▸ WRITTEN PROBLEM 1: Pick out each line of the listing that contains the word "dropdown".

▸ EXTRACTED TEXT:

Distributed filesystems

Barry Roberts blr at robertsr.us
Sat Dec 17 13:51:29 MST 2005

On Sat, Dec 17, 2005 at 01:06:55AM -0700, Shane Hathaway wrote:
> Indeed.  But to my bosses, Coraid looks like an ant ready to be squished 
> because Coraid has a low employee count.  They prefer IBM, HP, EMC, 
> NetApp, etc. because the big guys can't be killed off as easily.  I can 
> see the logic, because we'll have to live with our solution for a long time.
> But they fail to understand the power and longevity of open systems. 

In this case, so do I.

> AFAICT Coraid's systems are 100% open, both hardware and software, so 
> we'd always have an upgrade path regardless of the fate of any vendor. 
> For a lot of business folks, that's a totally different way of thinking.

▸ WRITTEN PROBLEM 2: Retype the passage from the post on distributed filesystems that begins at the words "Barry Roberts blr" and ends after "case, so do I.".

▸ EXTRACTED MATERIAL:

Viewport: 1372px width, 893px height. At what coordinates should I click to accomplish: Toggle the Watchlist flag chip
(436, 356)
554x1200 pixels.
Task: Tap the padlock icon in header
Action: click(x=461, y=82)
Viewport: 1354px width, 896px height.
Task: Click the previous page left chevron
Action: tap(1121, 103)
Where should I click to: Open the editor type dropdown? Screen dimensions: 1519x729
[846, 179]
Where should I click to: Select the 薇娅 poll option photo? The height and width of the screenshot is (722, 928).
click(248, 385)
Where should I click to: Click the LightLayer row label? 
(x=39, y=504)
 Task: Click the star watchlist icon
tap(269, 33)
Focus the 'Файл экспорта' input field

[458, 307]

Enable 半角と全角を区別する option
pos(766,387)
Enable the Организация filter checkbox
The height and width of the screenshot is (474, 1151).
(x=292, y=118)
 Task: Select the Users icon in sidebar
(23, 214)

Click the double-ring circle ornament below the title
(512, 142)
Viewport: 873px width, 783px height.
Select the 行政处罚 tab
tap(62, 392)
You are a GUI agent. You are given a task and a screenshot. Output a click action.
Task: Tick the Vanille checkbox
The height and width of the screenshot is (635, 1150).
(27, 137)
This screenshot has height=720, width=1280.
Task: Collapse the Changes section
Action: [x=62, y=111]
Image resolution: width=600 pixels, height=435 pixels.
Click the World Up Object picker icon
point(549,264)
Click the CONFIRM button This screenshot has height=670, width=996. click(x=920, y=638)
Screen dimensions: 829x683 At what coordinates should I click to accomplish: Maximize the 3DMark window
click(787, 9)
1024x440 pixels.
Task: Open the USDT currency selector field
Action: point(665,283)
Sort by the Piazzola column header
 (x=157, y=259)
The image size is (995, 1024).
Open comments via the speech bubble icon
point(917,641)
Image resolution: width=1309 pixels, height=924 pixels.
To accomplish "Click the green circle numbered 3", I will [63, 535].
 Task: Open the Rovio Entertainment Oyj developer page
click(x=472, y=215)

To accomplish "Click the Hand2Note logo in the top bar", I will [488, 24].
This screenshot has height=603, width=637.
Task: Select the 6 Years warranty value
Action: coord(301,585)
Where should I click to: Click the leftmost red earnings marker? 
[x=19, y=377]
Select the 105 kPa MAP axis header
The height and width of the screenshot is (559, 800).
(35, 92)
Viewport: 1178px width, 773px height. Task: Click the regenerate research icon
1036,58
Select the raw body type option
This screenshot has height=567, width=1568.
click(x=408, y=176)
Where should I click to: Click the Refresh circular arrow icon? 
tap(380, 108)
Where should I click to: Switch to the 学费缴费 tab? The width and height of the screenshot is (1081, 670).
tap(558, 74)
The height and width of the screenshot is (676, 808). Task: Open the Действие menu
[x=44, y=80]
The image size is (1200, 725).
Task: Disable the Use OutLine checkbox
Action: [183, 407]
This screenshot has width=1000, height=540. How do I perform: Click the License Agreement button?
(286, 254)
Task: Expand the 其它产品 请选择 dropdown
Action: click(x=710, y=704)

▸ CORRECT OUTPUT 1:
Where should I click to: Open the editor type dropdown? Screen dimensions: 1519x729
Task: Expand the 其它产品 请选择 dropdown

▸ CORRECT OUTPUT 2:
Barry Roberts blr at robertsr.us
Sat Dec 17 13:51:29 MST 2005

On Sat, Dec 17, 2005 at 01:06:55AM -0700, Shane Hathaway wrote:
> Indeed.  But to my bosses, Coraid looks like an ant ready to be squished 
> because Coraid has a low employee count.  They prefer IBM, HP, EMC, 
> NetApp, etc. because the big guys can't be killed off as easily.  I can 
> see the logic, because we'll have to live with our solution for a long time.
> But they fail to understand the power and longevity of open systems. 

In this case, so do I.